Keep in mind that the *DEV metrics all implicitly assume that the noise
is Gauss distributed and has a PSD of the form of 1/f^a, a ∊ [0,4]
and a high-frequency cut-off. The moment you leave this relatively
restrictive class of functions you have to validate that the *DEV metric
you are using is still producing what you think it does. One common function
for which we have done this are quadratic functions (with noise), also
known as "linear frequency drift". But we have done so for a scant few
other functions.

If you have read my mail a few days ago, then you might have noticed that
few oscillators we have actually fit into this class. And the "worse" they
are, the less they fit. An OCXO can have sudden phase and frequency jumps.
Not to mention its temperature dependency which will lead to some phase
function which looks noise like, even slightly self-similar (another
characteristic of 1/f^a noise), but actually isn't. There is some periodic
behaviour in it, at different repetition rates, together with linear,
quadratic and cubic components. Go to a TCXO or even a simple XO and
things get even worse.

I can't go into the mathematical details as I don't have nearly enough
knowledge about the nitty gritty stuff of *DEV. But we have people here
who know way more than I do, who could chip in.

OK, so I'll give it a shot. This works better on whiteboard.

ADEV and friends is not the most direct approach when discussing locked oscillators, you need to understand it in terms of phase-noise and then you can map that to ADEV and friends.

As you build a PLL, you will low-pass filter the reference with the loop bandwidth, and you will highpass the noise of the steered oscillator.
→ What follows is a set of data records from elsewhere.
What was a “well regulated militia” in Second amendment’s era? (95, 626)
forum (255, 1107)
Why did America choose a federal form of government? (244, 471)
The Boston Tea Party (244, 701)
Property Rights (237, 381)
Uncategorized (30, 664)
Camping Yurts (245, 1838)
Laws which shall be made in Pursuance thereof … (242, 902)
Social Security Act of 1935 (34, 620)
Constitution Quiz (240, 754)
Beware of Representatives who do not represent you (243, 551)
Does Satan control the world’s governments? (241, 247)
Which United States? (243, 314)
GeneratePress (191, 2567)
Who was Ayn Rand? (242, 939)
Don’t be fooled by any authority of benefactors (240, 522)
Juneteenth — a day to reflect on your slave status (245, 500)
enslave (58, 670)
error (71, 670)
A PLL will have the unfortunate property of jitter peaking, so you will have gain in excess of 1 at the PLL resonance frequency. This jitter-peaking will occurr for both the reference noise and the oscillator noise, and it will then add up together. You can approximate what this will do, but the ADEV and friends will see the energy added both from both reference and oscillator, as well as the colouring of the jitter peaking. The disturbance of the peak at the PLL natural/resonance frequency will for the ADEV be quite similar to adding a sine frequency of the same frequency as the PLL natural frequency, and thus causing the ADEV and friends to see an additional peaks on top of the underllying noise slopes.

Trouble is, at the cut-over frequency you will get a slight peaking however you go, and your ADEV will suffer accordingly. What you can do is to keep the damping factor high, and thus jitter peaking low. That helps.

You never "win" this game, you only limit your losses.


As for the case at hand. There has been a plot of the TCXO's free running
behaviour earlier. In which one could see that the TCXO had some quite
distinct frequency steps, presumably from the temperature compensation.
Between these the phase was pretty stable. Which means the ADEV gets
detoriated by the frequency steps and doesn't see these "flat" portions
inbetween, not to mention it breaks with the assumption which ADEV is
built upon. Now, if the control loop hits a sweet spot where the loop
compensates these frequency steps quickly but without degrading the
"flat" portions inbetween, then the ADEV of the combined TCXO + PPS + control 
loop
could indeed be lower than the individual components. But without a closer
look at what happens to the phase, it is hard to tell whether this is a
genuine effect of the control loop, an artifact of the simulation or simply
a bug somewhere.
A step in phase or frequency will "kill" your ADEV plot. You learn to set things up to avoid outliners when using TimeLab. The raised floor from it will take a long time to average out.

                        Attila Kinali


PS: Please, for the sake of all that is ticking, whenever you post an *DEV plot,
add error bars. *DEV are statistical figures. And like all statistical figures
they have an uncertainty. Without the error bars it is hard to judge whether the
values are statistically significant or just some randomly thrown dice because
of not enough data.

+1: This is in line with what IEEE Std 1139 recommendations. Actually, there is more things to include, including bandwidth, number of samples, any removal of linear drift etc.